* _Text_
———

Photographer Alice Zoo, on accidents:
An ongoing fear of mine is that my most successful projects come about by accident: that they are a last resort, or an experiment, or a mistake of some kind, that I end up following through with and come to find that they’re truer or more authentic-seeming than my more intentional or carefully-conceived work.
For example: when I had the idea for my most recent project, A Formal Feeling, I was reacting to a set of circumstances over which I had no control. Last summer I was coming towards the end of my Masters, and I had been in the beginning stages of the final assessment Major Project I’d originally planned to work on, when various family losses began to pile on top of one another to the extent that I could no longer see my way ahead. In late August I kept returning to the opening lines of a particular Emily Dickinson poem, and so eventually I decided to make a project about the traumas that were clouding my view, with the poem as its basis. I had a title and nothing else: no imagery, no idea of what shape the project might finally take.
Starting out, I thought the project might be a lot more abstract than the way it ended up. This was the first image I took for the project that communicated what I’d been envisaging. The bewilderment, the slight blur of the body against a dark, still, natural backdrop; more impressionistic than my usual work, but it represented my experience at the time with accuracy.
As time went on, I shot many different kinds of imagery for the project, and some patterns began to emerge. The project began to hold its own shape. As it transpired, this image didn’t fit with the rest, didn’t speak to the title in the same way as the other images, and it wasn’t hard to make the decision to exclude it. Still, I return to it now, and am reminded of those first harsh days of striking out afresh, into the unknown of the project and of the new circumstances I was in, and how valuable image-making was to me then in a very tangible way. The ability to give shape to the raw strangeness of unfamiliar and deep-lying emotions by way of a photograph felt like a kind of release: my feelings could be named, even if not in words.

———

* _Entries provided_
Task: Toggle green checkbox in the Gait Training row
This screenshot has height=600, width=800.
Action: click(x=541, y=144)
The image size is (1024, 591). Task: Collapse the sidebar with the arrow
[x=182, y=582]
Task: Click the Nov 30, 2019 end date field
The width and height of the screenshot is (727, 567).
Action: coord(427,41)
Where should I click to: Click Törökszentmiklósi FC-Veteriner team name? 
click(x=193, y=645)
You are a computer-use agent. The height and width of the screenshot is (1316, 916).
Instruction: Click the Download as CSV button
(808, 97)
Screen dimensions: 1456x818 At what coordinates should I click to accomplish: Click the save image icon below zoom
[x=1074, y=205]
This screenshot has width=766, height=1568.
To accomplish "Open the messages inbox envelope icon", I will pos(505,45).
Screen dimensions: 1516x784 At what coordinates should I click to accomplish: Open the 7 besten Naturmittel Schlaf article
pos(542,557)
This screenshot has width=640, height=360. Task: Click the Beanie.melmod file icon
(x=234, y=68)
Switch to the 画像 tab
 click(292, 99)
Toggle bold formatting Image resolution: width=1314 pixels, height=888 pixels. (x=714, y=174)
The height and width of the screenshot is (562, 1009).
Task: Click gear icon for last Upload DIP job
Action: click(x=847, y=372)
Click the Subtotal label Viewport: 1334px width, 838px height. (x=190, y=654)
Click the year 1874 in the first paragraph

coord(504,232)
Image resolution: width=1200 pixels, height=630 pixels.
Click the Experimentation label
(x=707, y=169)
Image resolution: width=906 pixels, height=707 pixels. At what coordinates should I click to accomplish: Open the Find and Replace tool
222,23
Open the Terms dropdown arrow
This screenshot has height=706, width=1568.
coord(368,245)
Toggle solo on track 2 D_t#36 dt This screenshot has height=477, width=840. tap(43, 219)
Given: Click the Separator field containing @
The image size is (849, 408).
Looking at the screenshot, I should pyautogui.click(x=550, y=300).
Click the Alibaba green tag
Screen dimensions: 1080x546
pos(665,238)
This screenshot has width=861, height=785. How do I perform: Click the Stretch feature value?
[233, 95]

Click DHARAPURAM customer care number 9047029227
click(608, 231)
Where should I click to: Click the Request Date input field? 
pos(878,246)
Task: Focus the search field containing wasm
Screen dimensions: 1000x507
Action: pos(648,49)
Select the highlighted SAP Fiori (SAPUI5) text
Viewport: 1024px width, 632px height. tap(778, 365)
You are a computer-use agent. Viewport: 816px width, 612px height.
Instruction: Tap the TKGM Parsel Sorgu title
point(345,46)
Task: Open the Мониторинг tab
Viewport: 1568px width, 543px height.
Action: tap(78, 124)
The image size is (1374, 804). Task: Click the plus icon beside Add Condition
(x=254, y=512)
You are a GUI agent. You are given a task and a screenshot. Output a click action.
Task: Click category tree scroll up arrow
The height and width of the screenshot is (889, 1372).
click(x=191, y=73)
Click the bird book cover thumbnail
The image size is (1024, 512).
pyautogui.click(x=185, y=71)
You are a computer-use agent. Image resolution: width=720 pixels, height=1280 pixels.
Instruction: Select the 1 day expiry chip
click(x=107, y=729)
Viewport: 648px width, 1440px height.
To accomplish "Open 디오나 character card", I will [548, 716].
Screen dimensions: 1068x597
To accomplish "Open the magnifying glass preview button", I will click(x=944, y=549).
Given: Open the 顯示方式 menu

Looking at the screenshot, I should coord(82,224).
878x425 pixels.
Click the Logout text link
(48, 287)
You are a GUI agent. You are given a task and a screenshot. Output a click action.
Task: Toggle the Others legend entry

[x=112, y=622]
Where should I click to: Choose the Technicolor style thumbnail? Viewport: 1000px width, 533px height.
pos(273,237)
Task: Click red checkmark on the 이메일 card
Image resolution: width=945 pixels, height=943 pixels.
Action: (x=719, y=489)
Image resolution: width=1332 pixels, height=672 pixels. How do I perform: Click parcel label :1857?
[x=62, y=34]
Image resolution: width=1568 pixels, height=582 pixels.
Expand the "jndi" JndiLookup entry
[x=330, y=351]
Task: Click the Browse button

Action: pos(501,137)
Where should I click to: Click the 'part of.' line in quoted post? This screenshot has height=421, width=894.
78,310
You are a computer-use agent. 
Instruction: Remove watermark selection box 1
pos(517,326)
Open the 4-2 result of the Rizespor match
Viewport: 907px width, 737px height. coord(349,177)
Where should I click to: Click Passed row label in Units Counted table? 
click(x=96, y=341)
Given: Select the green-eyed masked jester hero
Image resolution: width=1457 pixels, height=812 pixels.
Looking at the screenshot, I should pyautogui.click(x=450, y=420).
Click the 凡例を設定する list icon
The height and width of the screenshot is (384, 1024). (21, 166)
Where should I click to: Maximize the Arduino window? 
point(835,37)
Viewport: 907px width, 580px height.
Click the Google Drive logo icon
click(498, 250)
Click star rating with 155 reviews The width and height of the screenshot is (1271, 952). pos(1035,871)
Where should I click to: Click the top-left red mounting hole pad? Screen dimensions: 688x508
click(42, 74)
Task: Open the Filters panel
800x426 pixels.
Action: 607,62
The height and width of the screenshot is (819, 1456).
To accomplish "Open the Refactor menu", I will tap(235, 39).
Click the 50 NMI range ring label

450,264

———

* _What you should do_
Please continue the piece on accidents by photographer Alice Zoo, picking up after its final sentence.

* _Exercise result_
A Formal Feeling ended up being, amongst other things, an exploration of distance, of remnants, of the ways we choose to preserve certain things rather than others: how often we privilege the preservation of fictions over blunt, material reality. I had thought the project would convey my feelings: in fact, it was a way of pushing my feelings away, of holding them back behind the glass of a camera lens. This first image, in all its oblique honesty about myself and my experiences, was irrelevant, just as I myself was to the project at large.
You see what I mean about my fear that my best projects are accidental: the eventual work had very little to do with me, and I was only ever following its thread. (Or rather: the work is mine, but is based on a series of impulses that I cannot verbalise to myself, and so feels beyond my control.) The extension of this fear is that I’ll never find a formula, and that my projects are things I alight on by virtue of blind luck, and I may never land upon another. And so the image means something different to me now: where once I saw in it my confusion and trauma, I now see my creative predicament: my grasping around in the dark for a new thread to follow.